By enabling a small number of conventional speakers to be effective in controlling the sound field without surrounding the space with a group of speakers, a range of sound applications could be broadened. In addition, by controlling the sound distribution of the areas with a range of roughly one meter, this technology could be used for the cases where the listener is one or so and not wearing wearable speakers.
Furthermore, minimizing the number of elements that must be custom-tailored to the usage application, and using general purposes devices, makes it possible for anyone to use these technologies at little cost. Controlling the directionality of sound including long wavelengths (low frequencies), which is difficult when using conventional phase delay control, expands the range of frequencies that can be used in controlled sound sources. This makes it possible to use various types of sounds. These concepts all contribute to enhance freedom in use cases.
To make these concepts a reality, we began by establishing a technical approach for controlling sound pressure using speakers of N numbers, and then we worked to reduce the value of N.
In general, the smaller N is, the less the freedom of the controllability of sound pressure is, and the greater the technical difficulty is. We created opposite phases between speakers even when small numbers of speakers were used. As a result, we currently can produce sound field controls with an N value of just three -- in other words, just three speakers.
And now, creating a sound pressure distribution within a small, roughly one meter space requires additional ingenuity. Creating a steep sound pressure gradation over a small area is difficult, because sounds do not attenuate much with distance.
In situations, such as when providing automated voice guidance at a small device like an ATM or ticket machine, when speaking with a customer contact point, or when taking part in an online meeting, the sound is often transmitted to other people, besides just the person to whom the sound is directed. Therefore, when considering the transmission of sounds to the people who need it, it is important to realize “small space control” that enables the creation of sound pressure distributions not only in larger 5 to 10-meter areas but also over compact areas of a meter or less.
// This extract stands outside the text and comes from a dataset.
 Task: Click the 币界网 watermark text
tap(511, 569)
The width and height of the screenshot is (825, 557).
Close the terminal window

To make this “small space control” a reality, we decided to combine two types of control low: control that reduces acoustic power*1, a characteristic value that indicates the energy level of a sound source, and control that maximizes sound pressure within an area. We have balanced the use of these two types of control low in our method what we call the “Combination method” (which we refer to hereinafter as the “C method”).
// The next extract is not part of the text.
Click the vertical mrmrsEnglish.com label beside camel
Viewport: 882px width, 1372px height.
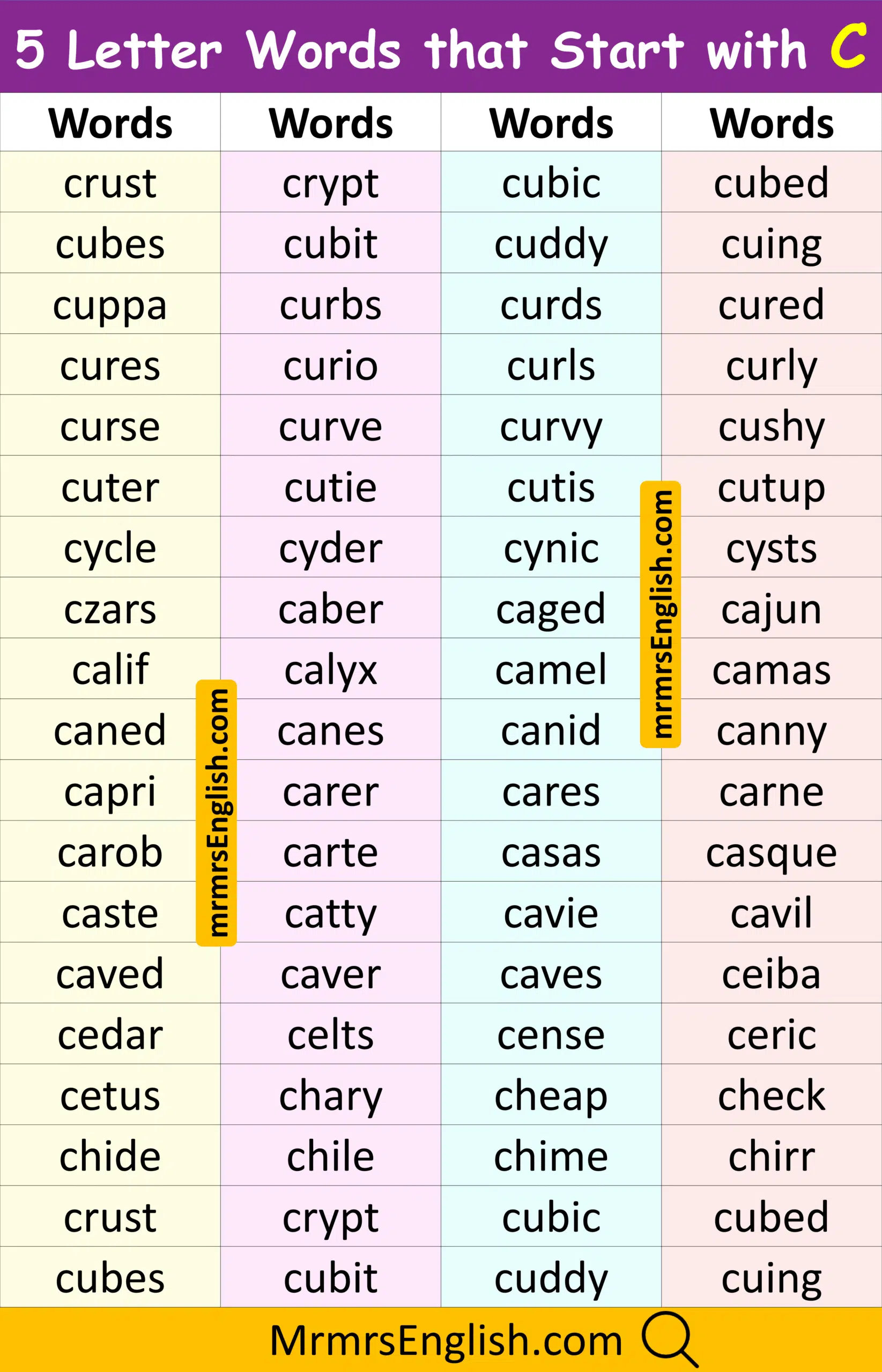pyautogui.click(x=661, y=614)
The C method, which makes it possible to realize both types of control with three speakers, has succeeded in creating a sound pressure gradient over a small space.
*1 Acoustic power: The rate at which sound energy E[J] is emitted by a sound source per unit of time (1 sec). Acoustic power is represented in units of watts (W=[J/s]). The acoustic power level is 10 times of the logarithmic value of W/W0, where W0 is the reference value of acoustic power. It is represented in units of decibels (dB). It is a characteristic value that indicates the level of sound energy of an audio source, and differs from the acoustic pressure level which changes with measurement distance.
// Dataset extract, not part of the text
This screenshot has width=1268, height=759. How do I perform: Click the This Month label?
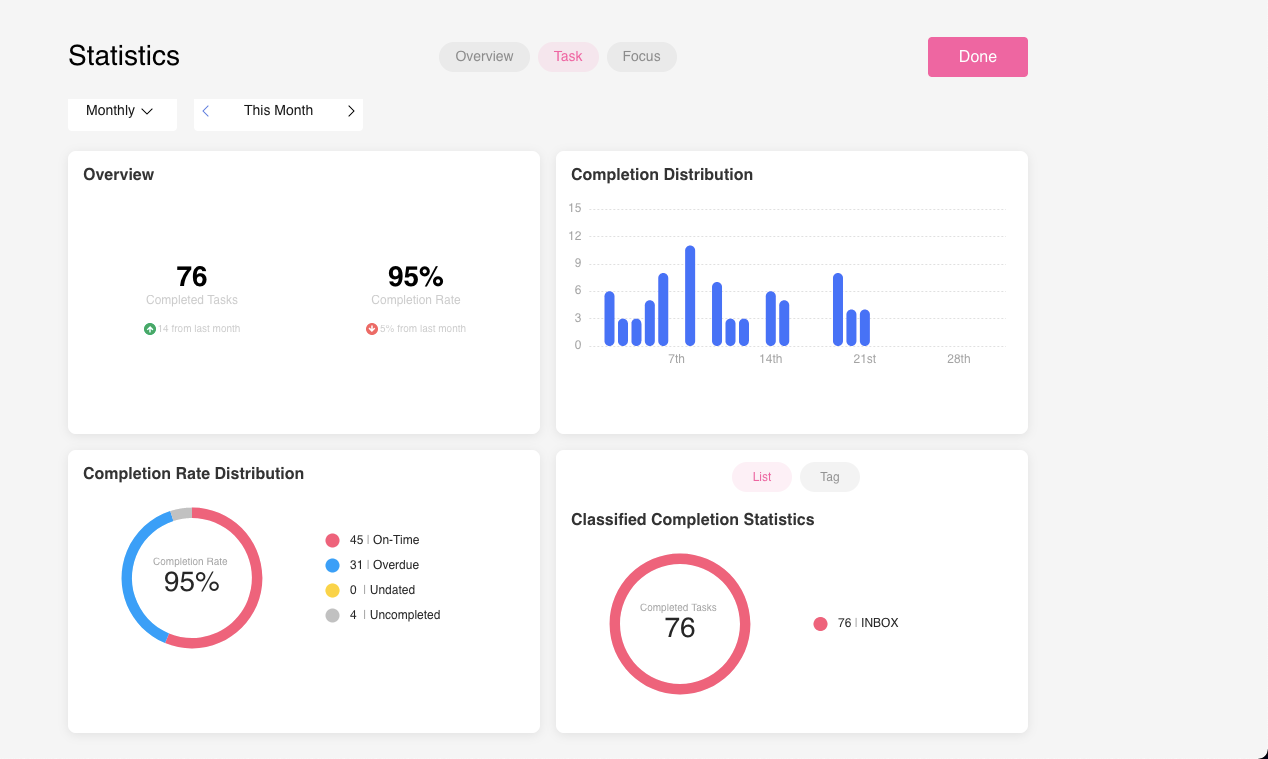click(279, 110)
Considering actual usage situations, the locations and sizes of areas where sound is meant to be heard might differ even within the same space. It would be extremely time- and labor-intensive to rearrange speakers or change speaker types to produce the desired characteristics every time. Furthermore, an approach that required optimization by engineers every time when use case changed would cause obstacles to the use of these sound field control technologies in general-purpose applications.
That is why we worked to design a technology based on the concept of using software control, without needing to change hardware configurations. This technology would optimize and control the distribution of areas with high sound pressures and areas with low sound pressures by software control, once the number of speakers and their locations had been decided. We were also able to include the sound with low frequencies which are hard to control using conventional approaches, into the controlled objects, by adjusting “virtual boundaries,” which are set when adjusting phases.
To make it clear that Toshiba’s sound field control technology could be used to select areas and control the sound pressure distributions within them using simple systems, we named the technology “sound field control for region separation technology.”